Cancelem-me, mas aqui vai: Havaianas não são confortáveis; os chinelos estilo Rider são
Nasci e cresci na Guerra Fria. O mundo se dividia ao meio. Havaianas do lado esquerdo, Rider do lado direito. Havaianas simbolizavam a aposta na miscigenação e na semana de 22. Rider era o parnasianismo e o projeto branqueador.
Quando Caetano gritou pra plateia censora no Festival da Canção “se vocês, em política, forem como são em estética, estamos feitos!”, ele certamente via todo o público de Rider. O público também o via de Rider, pois usar guitarra na música popular brasileira era, para eles, como usar sapatênis numa plenária da UNE. Rider era PDS, Del Rey, SBT, Agnaldo Rayol, Afanásio Jazadji. Havaianas era Novos Baianos, TV Pirata, MTV, Pedro Cardoso, Boiçucanga, SOS Mata Atlântica.
Nasci numa família de esquerda. Fui criado sob uma doutrina hippie ortodoxa. Se na infância eu dissesse, por exemplo, que pensava em ser engenheiro ou em ter um Monza, seria provavelmente levado à força a uma cachoeira onde um amigo cabeludo dos meus pais me submeteria a duas horas de “Stairway to Heaven” numa cítara enquanto eu ofereceria pétalas de flores amarelas a Oxum.

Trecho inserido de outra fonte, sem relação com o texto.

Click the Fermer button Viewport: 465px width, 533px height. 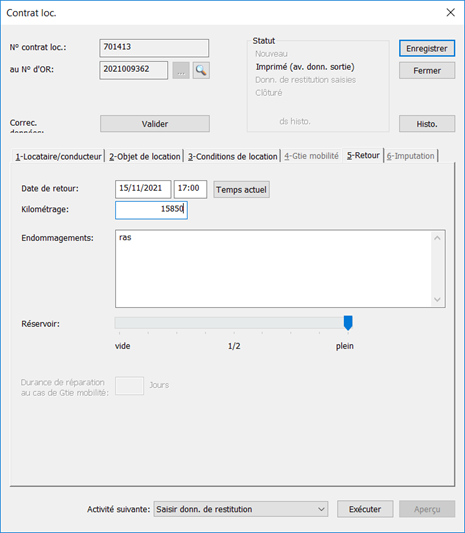pos(427,70)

Durante boa parte da minha vida, portanto, usar Rider foi impensável. Faz um mês, contudo, que um Muro de Berlim desmoronou dentro de mim. Eu comprei um Rider.
Na verdade, não foi exatamente um Rider, foi pior: um genérico chinês com o qual o Instagram vinha me assediando havia meses. Comprei, chegou, calcei e o conforto foi diretamente proporcional ao pânico existencial. Devo admitir, após 44 anos de erro: no quesito chinelos, a direita tem razão.
Sei que eu não deveria escrever esta crônica no atual estágio do desmantelo nacional. Tenho consciência de que não devia dar munição ao inimigo, que doravante poderá incluir as Havaianas no amplo index das proibições absurdas, junto ao cinema, ao teatro, à literatura, ao meio ambiente, aos direitos humanos, à educação e até aos absorventes femininos.